Live Review, 5/8/12: Death Cab Grows Up with Magik*Magik Orchestra at the Fox
It's no business of mine, of course, or at least it's not exclusively my business, which is just as hard to reconcile. I had an intimate one-way bond with this band 10 years ago, and the band kept reminding me of it at the Fox, not by recreating it but by referencing it. In a way, it would be easier to conclude that Death Cab for Cutie has nothing to say to me 10 years later -- which is obviously false, because as recently as last night they could still make me feel like a teenager with a lump in my throat -- than it is to admit that when they do make me feel that way it is genuine but it is in passing, because they and I both know there are other people in the room who want lumps in their throats too, and who have more to offer, in cultural capital or in actual capital, in return.
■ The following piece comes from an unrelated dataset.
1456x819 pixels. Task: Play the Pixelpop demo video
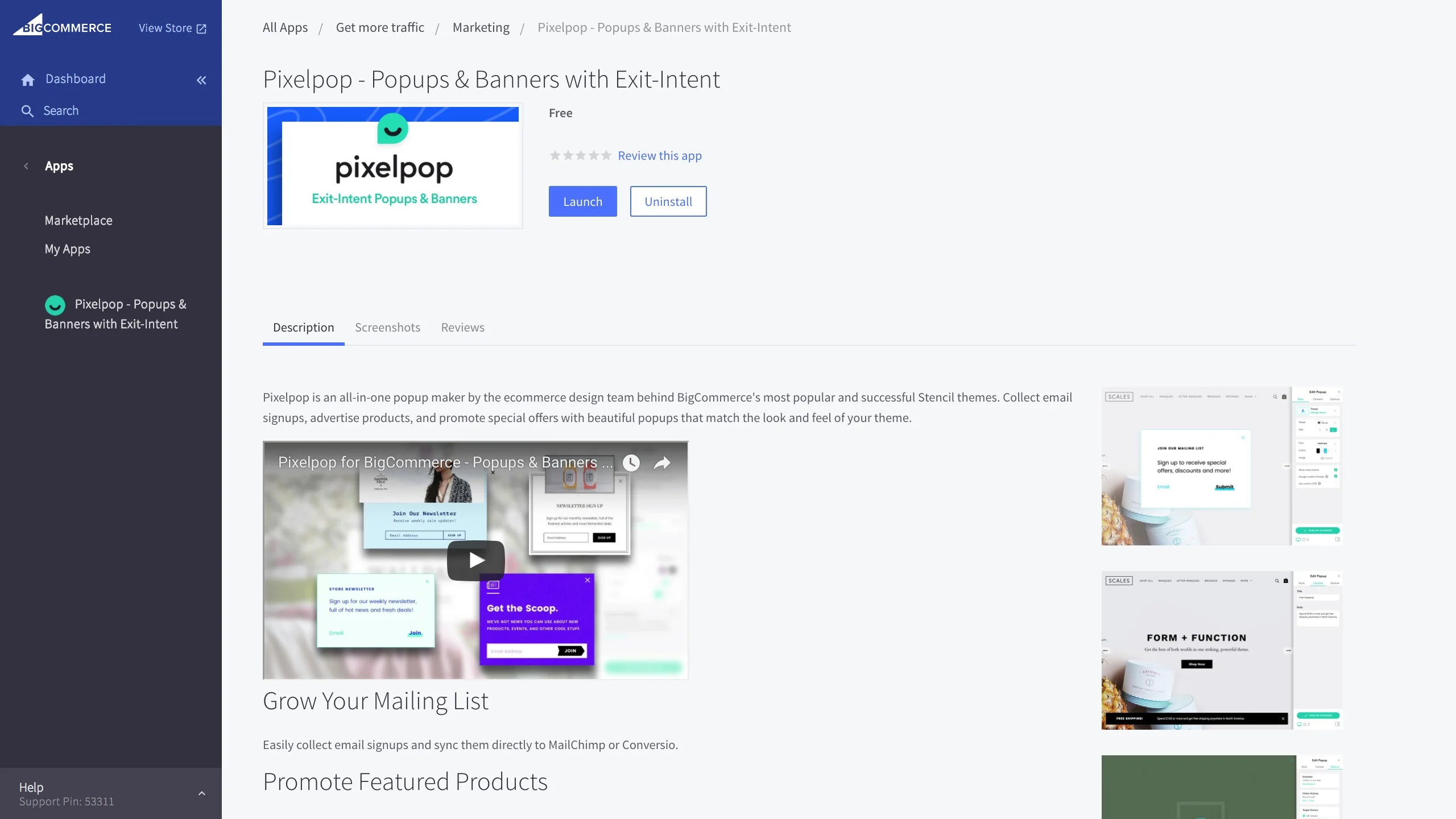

But then, growing up is about learning to share, among other things, about making peace with the idea that other people -- unexpected people, people in bow ties -- can have the same bond under other circumstances and for other reasons. It makes a bittersweet coda to a relationship founded on the bittersweet things in life, something Gibbard and company are still way better than most at expressing. Time will tell how I feel in another 10 years, when someone decides it's a great idea to give Youth Lagoon a nine-piece orchestra.
Personal bias: All of the above
Considerations: That perhaps by now I should have learned to read Magik*Magik Orchestra as a signifier of a certain level of adultness in a concert, since the last show I saw involving it had not only seats but programs; that Death Cab drummer Jason McGerr has, at least from many rows back, a total Steve Jobs look going on.
Shoutouts: To the guy who lightened the iPhones-in-the-air solemnity of "I Will Follow You Into the Dark," at the part where Gibbard sings "You and me / Have seen everything to see / From Bangkok to Calgary," by yelling "Calgary!!"; less enthusiastically to the people who shrieked in recognition at Gibbard's mention of the California sun in "Tiny Vessels," which is a terrible song to identify with, and which takes place in Los Angeles anyway.
Death Cab stan-only note: In retrospect, maybe the line "I was searching for some legal documents" was the beginning of the end for Gibbard's lyrical acumen.